## What to do:
Every line with "Министерство" in it should be copied from the data.

(Saved data entries)

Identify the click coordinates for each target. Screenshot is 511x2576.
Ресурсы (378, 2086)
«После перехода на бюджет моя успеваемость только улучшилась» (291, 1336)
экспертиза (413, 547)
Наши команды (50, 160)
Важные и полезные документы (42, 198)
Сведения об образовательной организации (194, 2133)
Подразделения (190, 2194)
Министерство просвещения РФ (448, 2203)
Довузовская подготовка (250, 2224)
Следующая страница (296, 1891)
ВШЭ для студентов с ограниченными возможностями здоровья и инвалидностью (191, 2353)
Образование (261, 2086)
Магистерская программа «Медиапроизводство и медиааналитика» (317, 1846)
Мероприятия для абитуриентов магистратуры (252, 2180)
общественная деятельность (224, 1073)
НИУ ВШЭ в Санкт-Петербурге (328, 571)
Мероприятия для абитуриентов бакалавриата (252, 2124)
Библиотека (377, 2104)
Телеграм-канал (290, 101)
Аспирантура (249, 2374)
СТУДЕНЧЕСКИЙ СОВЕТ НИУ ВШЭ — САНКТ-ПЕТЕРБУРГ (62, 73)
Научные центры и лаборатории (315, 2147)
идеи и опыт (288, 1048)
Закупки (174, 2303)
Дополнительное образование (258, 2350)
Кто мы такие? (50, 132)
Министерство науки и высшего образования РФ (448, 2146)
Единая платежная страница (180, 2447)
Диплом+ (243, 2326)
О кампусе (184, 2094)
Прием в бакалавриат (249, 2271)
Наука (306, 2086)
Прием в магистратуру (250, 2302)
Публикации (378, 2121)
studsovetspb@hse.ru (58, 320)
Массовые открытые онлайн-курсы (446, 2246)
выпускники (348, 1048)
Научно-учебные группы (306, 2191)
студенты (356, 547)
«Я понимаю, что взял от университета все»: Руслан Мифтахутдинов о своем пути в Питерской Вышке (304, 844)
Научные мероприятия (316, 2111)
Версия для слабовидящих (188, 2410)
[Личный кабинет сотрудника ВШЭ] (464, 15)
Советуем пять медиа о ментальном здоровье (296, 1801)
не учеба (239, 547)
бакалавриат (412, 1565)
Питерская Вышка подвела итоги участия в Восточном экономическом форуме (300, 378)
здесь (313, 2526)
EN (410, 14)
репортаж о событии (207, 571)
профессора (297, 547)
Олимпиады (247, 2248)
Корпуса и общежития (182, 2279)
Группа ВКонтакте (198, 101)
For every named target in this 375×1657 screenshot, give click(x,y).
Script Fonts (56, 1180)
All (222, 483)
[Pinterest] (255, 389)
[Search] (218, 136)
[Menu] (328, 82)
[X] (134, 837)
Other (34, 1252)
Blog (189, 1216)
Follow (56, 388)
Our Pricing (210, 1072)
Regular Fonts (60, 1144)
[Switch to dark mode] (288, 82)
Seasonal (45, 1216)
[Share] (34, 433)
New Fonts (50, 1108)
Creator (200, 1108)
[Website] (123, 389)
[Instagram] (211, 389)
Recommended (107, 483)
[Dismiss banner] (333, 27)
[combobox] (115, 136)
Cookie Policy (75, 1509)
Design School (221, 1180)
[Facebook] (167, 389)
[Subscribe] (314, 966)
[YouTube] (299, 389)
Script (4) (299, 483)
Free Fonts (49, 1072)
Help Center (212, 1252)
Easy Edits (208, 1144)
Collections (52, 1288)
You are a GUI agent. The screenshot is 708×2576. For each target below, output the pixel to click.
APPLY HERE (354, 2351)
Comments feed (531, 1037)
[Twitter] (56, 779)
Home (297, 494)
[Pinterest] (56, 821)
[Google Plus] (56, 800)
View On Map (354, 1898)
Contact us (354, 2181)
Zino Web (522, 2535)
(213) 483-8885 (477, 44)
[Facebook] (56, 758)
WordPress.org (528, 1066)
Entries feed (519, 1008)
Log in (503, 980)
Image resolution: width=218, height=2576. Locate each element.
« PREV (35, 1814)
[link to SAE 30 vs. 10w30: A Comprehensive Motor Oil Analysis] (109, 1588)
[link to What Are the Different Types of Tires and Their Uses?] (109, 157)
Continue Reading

## Result of the exercise:
Министерство просвещения РФ (448, 2203)
Министерство науки и высшего образования РФ (448, 2146)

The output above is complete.